Docs » Integrations Guide » Use the Smart Agent » Kubernetes Setup

Kubernetes Setup 🔗

The agent was first written for Kubernetes and is relatively easy to setup in a cluster. The agent is intended to be run on each node and will monitor services running on those same nodes to minimize cross-node traffic.

See the documentation on Monitoring Kubernetes for more information on how to use the UI components in the SignalFx webapp once you are setup.

Installation 🔗

Helm 🔗

If you use Helm, you can use our chart.

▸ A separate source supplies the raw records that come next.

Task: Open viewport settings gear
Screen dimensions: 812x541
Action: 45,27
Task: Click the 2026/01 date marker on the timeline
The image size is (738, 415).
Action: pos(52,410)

Instructions for how to add our Helm repostiory to your Helm instance and deploy a release is in that directory.

Kubernetes 🔗

Follow these instructions to install the SignalFx agent on your Kubernetes cluster and configure it to auto-discover SignalFx-supported integrations to monitor.

  1. Store your organization’s Access Token as a key named access-token in a Kubernetes secret named signalfx-agent:

     $ kubectl create secret generic --from-literal access-token=MY_ACCESS_TOKEN signalfx-agent
    
  2. Otherwise, download the following files from SignalFx’s Github repository to the machine you usually run kubectl from, and modify them as indicated.

  • daemonset.yaml: Kubernetes daemon set configuration

  • configmap.yaml: SignalFx agent configuration

  • serviceaccount.yaml: SignalFx service account

  • clusterrole.yaml: SignalFx cluster role

  • clusterrolebinding.yaml: SignalFx cluster role binding

  • The configmap.yaml is your agent configuration. At a minimal, you will need to make the following changes:

    • Using a text editor, replace the default value MY-CLUSTER with the desired name for your cluster. This will appear in the dimension called kubernetes_cluster in SignalFx.
    • If you are not in the us0 realm, you must set the signalFxRealm config option to the value of your realm. See the troubleshooting section below for more details.
    • If the agent will be sending data via a proxy, see proxy support.
    • If docker and cadvisor metrics are not necessary for certain containers, see filtering.
  • If you have RBAC enabled in your cluster, you can look at the other k8s resources in the agent repo to see what is required for the agent pod to have the proper permissions.

    If you are using Rancher for your Kubernetes deployment, complete the instructions in Rancher before proceeding with the next step.

    If you are using AWS Elastic Container Service for Kubernetes (EKS) for your Kubernetes deployment, complete the instructions in AWS Elastic Container Service for Kubernetes (EKS) before proceeding with the next step.

    If you are using Pivotal Container Service (PKS) for your Kubernetes deployment, complete the instructions in Pivotal Container Service (PKS) before proceeding with the next step.

    If you are using Google Container Engine (GKE) for your Kubernetes deployment, complete the instructions in Google Container Engine (GKE) before proceeding with the next step.

    If you are using OpenShift 3.0+ for your Kubernetes deployment, complete the instructions in Openshift before proceeding with the next step.

  1. Run the following commands on your Kubernetes cluster to install the agent with default configuration. Include the path to each .yaml file you downloaded in step #2.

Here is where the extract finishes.